1,1'-(methylenedi-4,1-phenylene)bis(3-butylurea)

Administrative data

Endpoint:

specific investigations: other studies

Type of information:

experimental study

Adequacy of study:

key study

Study period:

2007-04-17 to 2007-06-20

Reliability:

1 (reliable without restriction)

Rationale for reliability incl. deficiencies:

guideline study

Data source

Materials and methods

Principles of method if other than guideline:

No guideline is available for this test. Test procedure: The objective of this study is to incubate a test item with primary human hepatocytes to investigate the potential formation of critical metabolites/structures. Hepatocytes provide cellular integrity with respect to enzyme architecture and contain the full complement of drug metabolizing enzymes. Thus, the applied suspension cultures of human hepatocytes (male/female) represent a suitable tool for metabolic profile studies and are recommended for this purpose by the FDA concept paper (September 2006).

GLP compliance:

yes

Type of method:

in vitro

Endpoint addressed:

basic toxicokinetics

Test material

Specific details on test material used for the study:

Analytical purity: > 99.4 %
Lot/batch No.: HAT-ISO 05-12-06

Test animals

Species:

other: in vitro test

Strain:

other: in vitro test

Administration / exposure

Analytical verification of doses or concentrations:

not specified

Details on analytical verification of doses or concentrations:

Not applicable

Duration of treatment / exposure:

1, 2 and 4 hours

Frequency of treatment:

Not applicable

Post exposure period:

Not applicable

Doses / concentrationsopen allclose all

No. of animals per sex per dose:

Not applicable

Control animals:

other: not applicable

Results and discussion

Details on results:

The test item samples were analysed to assess potential formation of 4,4’-diaminodiphenylmethane (4,4’-MDA), following metabolisation of HAT-ISO by human hepatocytes.
Viability of the cells was 90%.
Formation of 6ß-hydroxytestosterone in the positive control proved the functionality of the hepatocytes.
In none of the analyzed HAT-ISO treatment and control samples was 4,4'-MDA detected.
The limit of detection was 10 ng/mL or 10 ppm.

Applicant's summary and conclusion

Conclusions:

The test item and negative control samples were analysed to assess potential formation of 4,4’-diaminodiphenylmethane (4,4’-MDA), following metabolisation of HAT-ISO by human hepatocytes.
In none of the analysed HAT-ISO treatment and control samples was 4,4’-MDA detected.
The limit of detection was 10 ng/mL or 10 ppm.

Executive summary:

The objective of this study was to incubate the test item HAT-ISO with primary human hepatocytes to investigate the potential formation of critical metabolites/structures.
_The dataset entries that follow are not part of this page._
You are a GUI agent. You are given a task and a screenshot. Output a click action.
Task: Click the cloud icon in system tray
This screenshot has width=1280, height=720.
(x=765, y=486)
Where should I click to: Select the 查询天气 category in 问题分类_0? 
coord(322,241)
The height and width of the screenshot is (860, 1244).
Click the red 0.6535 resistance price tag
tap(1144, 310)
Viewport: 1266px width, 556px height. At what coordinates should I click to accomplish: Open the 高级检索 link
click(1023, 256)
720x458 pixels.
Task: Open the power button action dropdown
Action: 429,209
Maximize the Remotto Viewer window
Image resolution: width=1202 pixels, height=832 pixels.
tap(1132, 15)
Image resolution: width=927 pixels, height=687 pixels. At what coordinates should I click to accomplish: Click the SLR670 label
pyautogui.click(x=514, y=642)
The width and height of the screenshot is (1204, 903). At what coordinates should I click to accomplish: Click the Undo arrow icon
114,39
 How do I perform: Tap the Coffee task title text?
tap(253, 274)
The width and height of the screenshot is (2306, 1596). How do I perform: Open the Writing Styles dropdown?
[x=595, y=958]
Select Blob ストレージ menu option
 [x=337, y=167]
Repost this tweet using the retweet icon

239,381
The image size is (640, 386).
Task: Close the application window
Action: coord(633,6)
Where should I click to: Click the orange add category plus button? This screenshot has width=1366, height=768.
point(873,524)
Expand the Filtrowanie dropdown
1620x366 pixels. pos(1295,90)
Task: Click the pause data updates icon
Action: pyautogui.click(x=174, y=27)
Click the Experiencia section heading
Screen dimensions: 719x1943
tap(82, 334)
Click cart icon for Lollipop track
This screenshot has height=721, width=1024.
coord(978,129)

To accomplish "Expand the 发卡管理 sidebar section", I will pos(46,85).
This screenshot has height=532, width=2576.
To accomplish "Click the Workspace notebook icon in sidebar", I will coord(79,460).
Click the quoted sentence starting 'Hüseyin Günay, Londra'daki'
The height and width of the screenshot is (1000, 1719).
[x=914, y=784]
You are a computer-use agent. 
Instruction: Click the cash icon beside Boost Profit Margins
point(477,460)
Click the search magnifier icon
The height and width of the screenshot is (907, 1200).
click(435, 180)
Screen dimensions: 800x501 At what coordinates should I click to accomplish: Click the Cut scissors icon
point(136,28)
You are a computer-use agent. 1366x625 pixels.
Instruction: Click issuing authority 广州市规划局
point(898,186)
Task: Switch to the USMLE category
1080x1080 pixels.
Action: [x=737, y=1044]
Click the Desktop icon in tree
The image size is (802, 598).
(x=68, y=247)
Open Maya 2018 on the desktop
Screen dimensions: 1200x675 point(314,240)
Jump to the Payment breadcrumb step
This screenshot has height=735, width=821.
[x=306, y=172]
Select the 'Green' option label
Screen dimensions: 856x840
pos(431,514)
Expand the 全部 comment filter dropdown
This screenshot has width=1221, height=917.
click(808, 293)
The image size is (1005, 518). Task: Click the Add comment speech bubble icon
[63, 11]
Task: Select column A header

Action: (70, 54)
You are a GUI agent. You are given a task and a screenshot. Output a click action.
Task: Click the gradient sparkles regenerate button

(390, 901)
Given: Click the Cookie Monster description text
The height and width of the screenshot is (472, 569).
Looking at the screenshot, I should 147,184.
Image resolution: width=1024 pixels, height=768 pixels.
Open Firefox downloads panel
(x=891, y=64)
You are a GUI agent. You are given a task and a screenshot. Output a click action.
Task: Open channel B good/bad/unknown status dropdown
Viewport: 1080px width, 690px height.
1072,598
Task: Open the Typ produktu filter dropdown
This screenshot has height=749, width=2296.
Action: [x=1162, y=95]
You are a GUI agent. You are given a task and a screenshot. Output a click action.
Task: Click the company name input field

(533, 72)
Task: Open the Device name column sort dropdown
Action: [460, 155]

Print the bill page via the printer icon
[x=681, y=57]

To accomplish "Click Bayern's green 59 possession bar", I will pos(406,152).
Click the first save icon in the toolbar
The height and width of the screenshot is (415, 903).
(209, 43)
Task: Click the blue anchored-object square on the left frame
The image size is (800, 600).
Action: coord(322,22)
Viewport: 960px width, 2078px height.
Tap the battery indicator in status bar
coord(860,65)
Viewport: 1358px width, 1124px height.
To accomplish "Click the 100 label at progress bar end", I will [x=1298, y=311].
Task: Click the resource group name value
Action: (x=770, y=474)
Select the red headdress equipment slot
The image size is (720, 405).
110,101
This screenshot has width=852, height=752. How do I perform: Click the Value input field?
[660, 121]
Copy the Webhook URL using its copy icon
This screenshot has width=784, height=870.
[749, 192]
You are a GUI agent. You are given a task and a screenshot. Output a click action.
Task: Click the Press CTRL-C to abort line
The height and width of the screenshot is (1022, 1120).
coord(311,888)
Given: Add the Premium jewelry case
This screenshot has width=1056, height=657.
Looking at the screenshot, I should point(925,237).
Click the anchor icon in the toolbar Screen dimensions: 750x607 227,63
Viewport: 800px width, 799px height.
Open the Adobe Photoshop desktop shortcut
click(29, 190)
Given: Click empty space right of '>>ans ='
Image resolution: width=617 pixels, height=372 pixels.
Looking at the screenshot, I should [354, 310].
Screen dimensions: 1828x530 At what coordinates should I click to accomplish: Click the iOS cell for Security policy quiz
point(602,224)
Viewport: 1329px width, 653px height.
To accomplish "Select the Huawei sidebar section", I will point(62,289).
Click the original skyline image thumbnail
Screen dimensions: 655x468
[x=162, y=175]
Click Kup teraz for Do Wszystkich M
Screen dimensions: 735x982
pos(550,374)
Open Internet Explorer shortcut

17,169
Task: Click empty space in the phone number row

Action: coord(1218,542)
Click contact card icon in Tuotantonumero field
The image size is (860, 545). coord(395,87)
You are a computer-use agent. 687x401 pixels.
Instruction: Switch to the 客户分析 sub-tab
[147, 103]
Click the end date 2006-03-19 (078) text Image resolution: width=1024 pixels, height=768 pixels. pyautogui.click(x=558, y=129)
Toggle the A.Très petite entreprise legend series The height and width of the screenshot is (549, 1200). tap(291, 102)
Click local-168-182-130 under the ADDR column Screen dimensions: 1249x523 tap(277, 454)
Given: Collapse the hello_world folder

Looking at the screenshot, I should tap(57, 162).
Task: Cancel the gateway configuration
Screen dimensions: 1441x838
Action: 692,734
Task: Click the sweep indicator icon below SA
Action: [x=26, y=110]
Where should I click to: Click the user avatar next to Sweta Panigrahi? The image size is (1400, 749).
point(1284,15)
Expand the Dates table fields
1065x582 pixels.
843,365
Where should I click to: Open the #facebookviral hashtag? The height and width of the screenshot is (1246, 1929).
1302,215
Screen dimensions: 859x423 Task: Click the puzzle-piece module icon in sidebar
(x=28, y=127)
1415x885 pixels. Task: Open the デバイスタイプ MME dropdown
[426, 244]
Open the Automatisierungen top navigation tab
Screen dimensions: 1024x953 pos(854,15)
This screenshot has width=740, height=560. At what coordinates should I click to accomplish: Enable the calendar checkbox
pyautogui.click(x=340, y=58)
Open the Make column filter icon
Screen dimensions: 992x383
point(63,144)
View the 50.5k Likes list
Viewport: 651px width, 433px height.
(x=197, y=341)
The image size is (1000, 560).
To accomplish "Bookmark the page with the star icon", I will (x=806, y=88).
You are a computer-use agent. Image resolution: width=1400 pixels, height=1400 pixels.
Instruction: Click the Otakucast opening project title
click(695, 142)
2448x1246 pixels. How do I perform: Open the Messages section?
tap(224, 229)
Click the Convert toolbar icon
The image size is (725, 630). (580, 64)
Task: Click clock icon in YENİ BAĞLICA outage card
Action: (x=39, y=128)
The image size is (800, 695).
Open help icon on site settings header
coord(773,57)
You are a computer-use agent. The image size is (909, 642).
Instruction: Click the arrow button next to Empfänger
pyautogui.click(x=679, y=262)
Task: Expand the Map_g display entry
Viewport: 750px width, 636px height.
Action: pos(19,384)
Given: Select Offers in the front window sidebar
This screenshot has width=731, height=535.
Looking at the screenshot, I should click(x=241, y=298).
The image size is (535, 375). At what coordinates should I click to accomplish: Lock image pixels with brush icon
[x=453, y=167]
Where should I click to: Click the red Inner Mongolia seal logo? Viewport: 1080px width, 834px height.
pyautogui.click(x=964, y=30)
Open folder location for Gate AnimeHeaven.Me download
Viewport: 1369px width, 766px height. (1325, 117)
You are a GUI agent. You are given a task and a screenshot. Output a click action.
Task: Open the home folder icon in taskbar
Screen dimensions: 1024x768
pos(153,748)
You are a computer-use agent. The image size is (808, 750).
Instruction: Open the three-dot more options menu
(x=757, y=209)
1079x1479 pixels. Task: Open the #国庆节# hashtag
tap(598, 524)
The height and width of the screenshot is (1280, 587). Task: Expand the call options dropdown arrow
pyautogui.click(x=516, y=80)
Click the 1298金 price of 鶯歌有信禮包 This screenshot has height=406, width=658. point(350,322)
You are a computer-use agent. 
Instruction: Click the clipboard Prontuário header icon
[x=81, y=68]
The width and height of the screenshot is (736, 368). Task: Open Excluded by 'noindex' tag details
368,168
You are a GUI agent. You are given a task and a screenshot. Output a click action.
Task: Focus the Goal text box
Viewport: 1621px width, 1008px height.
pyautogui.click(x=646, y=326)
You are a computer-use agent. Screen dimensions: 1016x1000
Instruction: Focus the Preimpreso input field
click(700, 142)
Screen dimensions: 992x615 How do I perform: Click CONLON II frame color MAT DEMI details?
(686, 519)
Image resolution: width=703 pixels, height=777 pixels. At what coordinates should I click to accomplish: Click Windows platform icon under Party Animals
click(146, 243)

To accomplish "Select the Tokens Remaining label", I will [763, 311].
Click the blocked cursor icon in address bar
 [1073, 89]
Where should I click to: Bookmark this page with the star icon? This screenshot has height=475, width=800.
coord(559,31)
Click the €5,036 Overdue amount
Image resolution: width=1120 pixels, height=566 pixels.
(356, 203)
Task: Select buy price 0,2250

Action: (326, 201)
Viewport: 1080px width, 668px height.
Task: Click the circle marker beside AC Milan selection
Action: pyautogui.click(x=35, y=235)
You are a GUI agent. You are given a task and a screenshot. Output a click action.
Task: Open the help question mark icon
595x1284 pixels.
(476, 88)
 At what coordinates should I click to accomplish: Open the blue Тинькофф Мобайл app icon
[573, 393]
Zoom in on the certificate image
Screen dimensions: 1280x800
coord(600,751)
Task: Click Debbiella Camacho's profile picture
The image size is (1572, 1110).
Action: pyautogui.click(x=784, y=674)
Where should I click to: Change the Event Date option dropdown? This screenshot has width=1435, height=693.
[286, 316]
Hepatocytes provide cellular integrity with respect to enzyme architecture and contain the full complement of drug metabolizing enzymes.

The test item and negative control samples were analysed to assess potential formation of 4,4’- diaminodiphenylmethane (4,4’-MDA), following metabolisation of HAT-ISO by human hepatocytes.

In none of the analysed HAT-ISO treatment and control samples was 4,4’-MDA detected.

The limit of detection was 10 ng/mL or 10 ppm.